Re: Use of additional index columns in rows filtering

Поиск
Список
Период
Сортировка
От Peter Geoghegan
Тема Re: Use of additional index columns in rows filtering
Дата
Msg-id CAH2-WzmUEzjAvVfjqRYAE0j7YCgVh5ogKJ4GKopXjSYm55SFHQ@mail.gmail.com
обсуждение исходный текст
Ответ на Re: Use of additional index columns in rows filtering  (Peter Geoghegan <pg@bowt.ie>)
Ответы Re: Use of additional index columns in rows filtering  (Tomas Vondra <tomas.vondra@enterprisedb.com>)
Список pgsql-hackers
On Wed, Aug 2, 2023 at 6:32 PM Peter Geoghegan <pg@bowt.ie> wrote:
> I don't dispute the fact that this can only happen when the planner
> believes (with good reason) that the expected cost will be lower. But
> I maintain that there is a novel risk to be concerned about, which is
> meaningfully distinct from the general risk of regressions that comes
> from making just about any change to the planner. The important
> principle here is that we should have a strong bias in the direction
> of making quals into true "Access Predicates" whenever practical.
>
> Yeah, technically the patch doesn't directly disrupt how existing
> index paths get generated.
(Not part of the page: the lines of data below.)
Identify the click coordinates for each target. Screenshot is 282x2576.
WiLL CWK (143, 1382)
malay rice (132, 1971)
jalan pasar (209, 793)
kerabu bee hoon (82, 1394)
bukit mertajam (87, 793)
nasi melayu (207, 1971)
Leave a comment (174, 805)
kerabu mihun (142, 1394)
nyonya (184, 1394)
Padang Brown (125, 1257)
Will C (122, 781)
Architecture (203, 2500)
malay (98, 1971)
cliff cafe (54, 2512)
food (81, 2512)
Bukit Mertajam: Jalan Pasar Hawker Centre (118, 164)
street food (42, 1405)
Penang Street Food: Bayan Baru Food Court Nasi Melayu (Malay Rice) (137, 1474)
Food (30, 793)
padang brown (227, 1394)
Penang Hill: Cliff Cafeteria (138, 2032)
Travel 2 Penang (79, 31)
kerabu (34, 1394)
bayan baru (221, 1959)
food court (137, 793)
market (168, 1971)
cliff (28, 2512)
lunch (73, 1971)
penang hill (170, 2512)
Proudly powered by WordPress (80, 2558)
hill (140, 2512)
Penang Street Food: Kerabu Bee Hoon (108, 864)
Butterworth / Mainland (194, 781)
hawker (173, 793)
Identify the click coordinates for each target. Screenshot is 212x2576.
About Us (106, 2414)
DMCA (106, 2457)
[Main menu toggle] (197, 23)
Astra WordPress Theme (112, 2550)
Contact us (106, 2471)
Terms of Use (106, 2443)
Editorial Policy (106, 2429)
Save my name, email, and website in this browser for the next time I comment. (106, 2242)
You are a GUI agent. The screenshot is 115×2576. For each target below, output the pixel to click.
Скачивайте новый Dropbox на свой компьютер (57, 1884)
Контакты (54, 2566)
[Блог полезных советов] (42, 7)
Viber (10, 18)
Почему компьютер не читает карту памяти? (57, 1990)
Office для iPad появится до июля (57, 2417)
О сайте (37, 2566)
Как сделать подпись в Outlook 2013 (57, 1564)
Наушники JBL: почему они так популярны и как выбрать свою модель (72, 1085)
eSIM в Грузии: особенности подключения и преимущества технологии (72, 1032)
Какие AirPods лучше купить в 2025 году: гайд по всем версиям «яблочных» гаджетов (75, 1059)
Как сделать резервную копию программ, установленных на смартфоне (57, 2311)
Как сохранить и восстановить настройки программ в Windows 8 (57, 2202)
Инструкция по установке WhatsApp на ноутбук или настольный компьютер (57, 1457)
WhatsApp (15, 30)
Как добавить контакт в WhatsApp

But it does have the potential to disrupt
> it indirectly, by providing an alternative very-similar index path
> that's likely to outcompete the existing one in these cases. I think
> that we should have just one index path that does everything well
> instead.

You can see this for yourself, quite easily. Start by running the
relevant query from the regression tests, which is:

SELECT * FROM tenk1 WHERE thousand = 42 AND (tenthous = 1 OR tenthous
= 3 OR tenthous = 42);

EXPLAIN (ANALYZE, BUFFERS) confirms that the patch makes the query
slightly faster, as expected. I see 7 buffer hits for the bitmap index
scan plan on master, versus only 4 buffer hits for the patch's index
scan. Obviously, this is because we go from multiple index scans
(multiple bitmap index scans) to only one.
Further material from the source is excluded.